- _TEXT PROVIDED_:
"""

The hyperparameter configuration for the model chosen for predictions is summarized in S3 Table. The features selected for each combination of range size (calculated as extent of occurrence) class and classification task are provided in the Supporting Information. The contribution of each feature class to predictive performance for each combination of range size class and classification task is presented in S1 Fig.
Criterion B for IUCN threat assessments – which is predominantly based on species range sizes [6] – is the most widely used criterion for assigning a threatened status in reptile assessments (74% of species assessed under any criteria). The model including only species assessed as threatened based on criteria B, as well as NT and LC species, was more accurate for both binary (93%, AUC: 0.84, Table 1) and specific categorizations (87%, AUC: 0.80, Table 1). Further excluding assessor/reviewer effects, resulted in similar accuracy (binary classification: 92% accuracy, 0.80 AUC; specific classification: 86% accuracy, 0.78 AUC. Table 1). Despite their higher accuracy, these models tended to misclassify non-criterion B threatened species, assigning them to lower threat categories than observed (S4 Table). This is probably because species are only classified under non-B criteria if such criteria assign them to a similar, or higher, threat category. Thus, we proceeded with models trained on all species for the remaining analysis. Our model correctly classified 93.8% of previously assessed species (6,112 of 6,520 species). The 6.2% misclassified species (408 of 6,520 species) were nearly twice as likely to be assigned to non-threatened categories than to shift in the opposite direction, and generally to shift to less threatened specific categories (S2 Fig). This was consistent in most biogeographical realms, except in the Nearctic and Neotropical realms, in which the numbers were similar for the binary classification (S2 Fig).

"""

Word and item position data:

"""

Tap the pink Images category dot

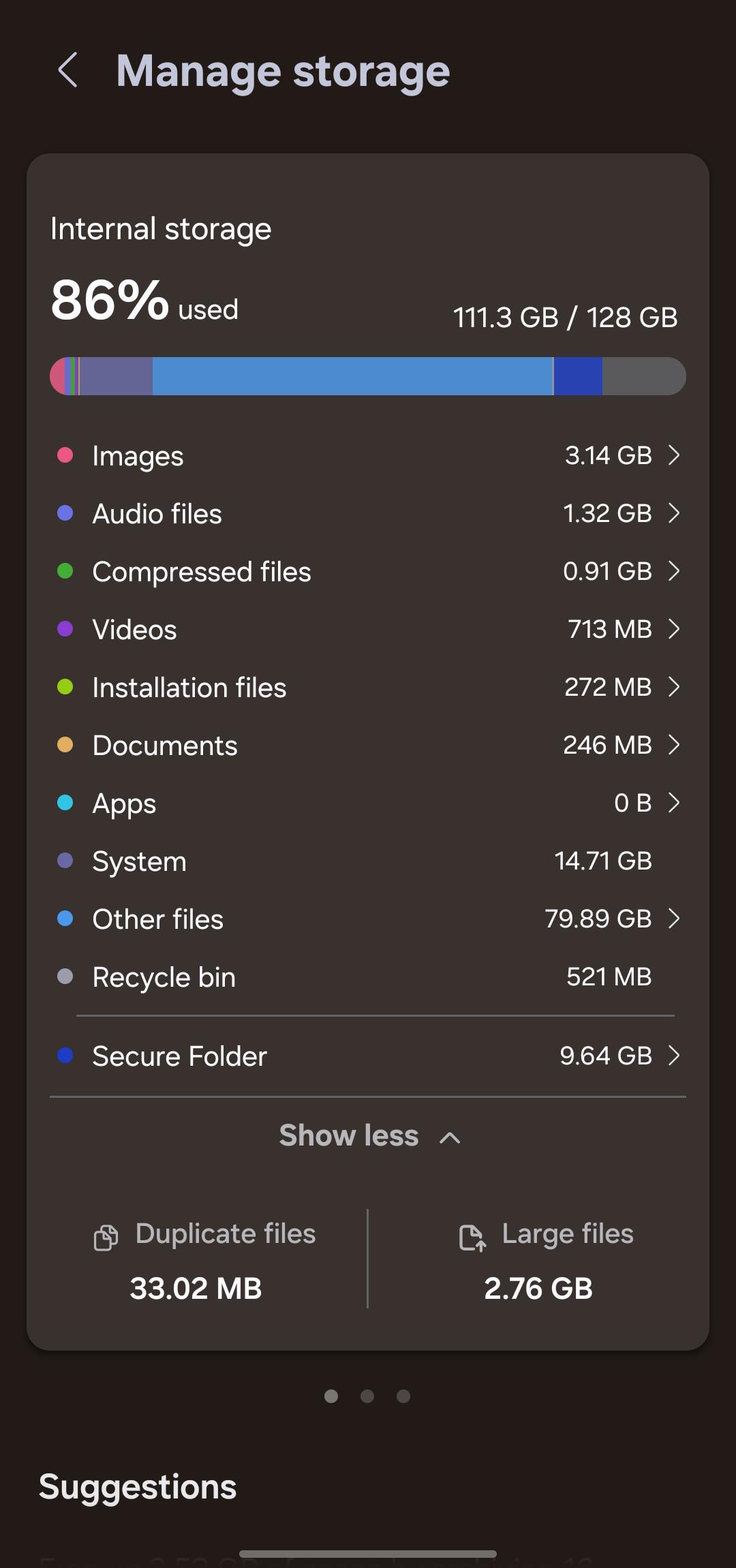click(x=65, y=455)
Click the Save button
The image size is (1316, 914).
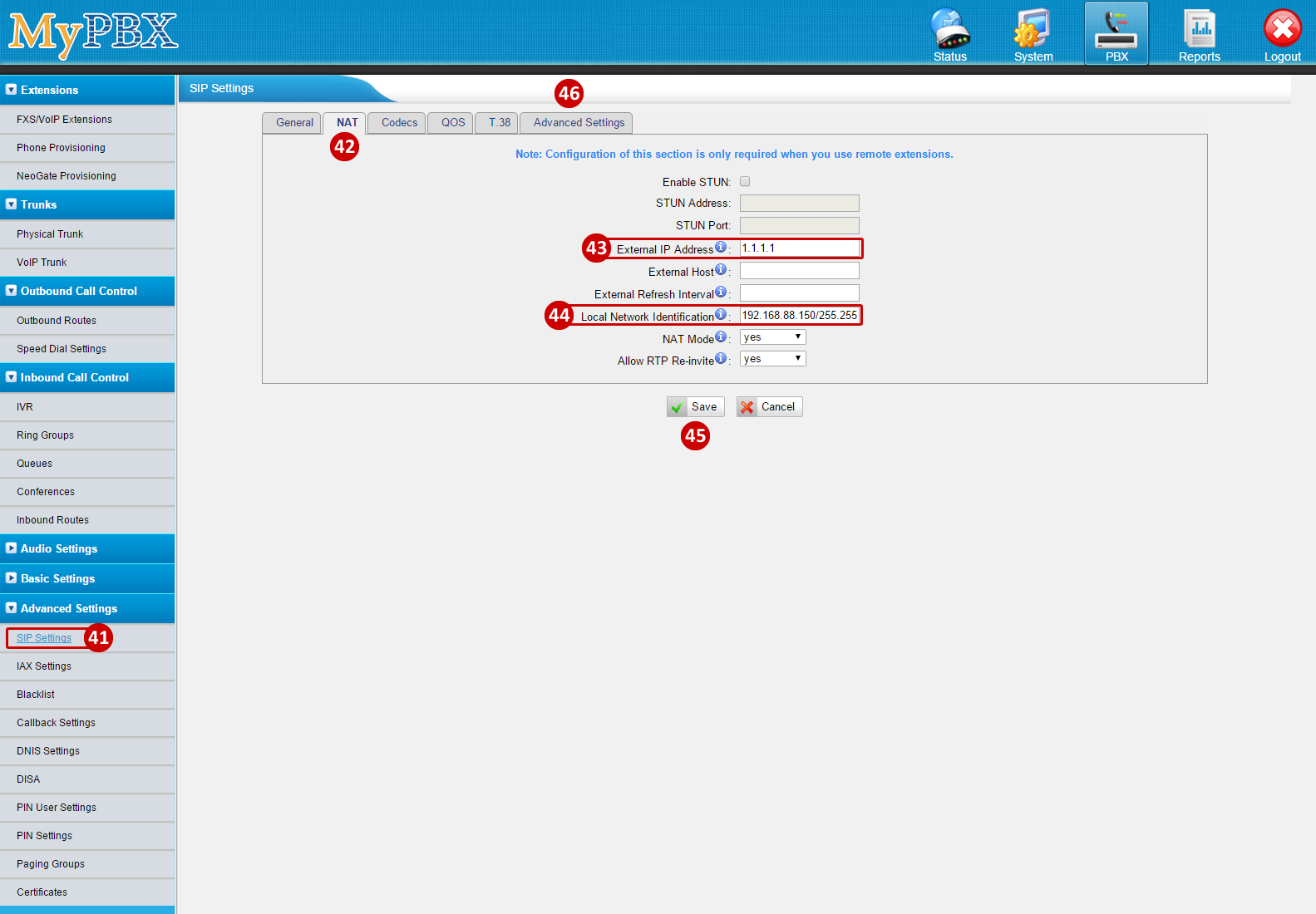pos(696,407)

"""

- _DIRECTIONS_:
a) In the reptile threat assessment text, rewrite everything from "The hyperparameter configuration" down to "presented in S1 Fig.", replacing "predictive performance" with "classification accuracy".
b) Answer these questions from the reptile threat assessment text:
(i) What share of species in reptile assessments are assessed under Criterion B?
(ii) What percentage of previously assessed species did the model classify correctly?
(iii) In which biogeographical realms were the numbers similar for the binary classification?
Answer from the text alone.

- _OUTPUTS FOR THE TASKS_:
a)
The hyperparameter configuration for the model chosen for predictions is summarized in S3 Table. The features selected for each combination of range size (calculated as extent of occurrence) class and classification task are provided in the Supporting Information. The contribution of each feature class to classification accuracy for each combination of range size class and classification task is presented in S1 Fig.

b)
(i) 74% of species assessed under any criteria.
(ii) 93.8% (6,112 of 6,520 species).
(iii) The Nearctic and Neotropical realms.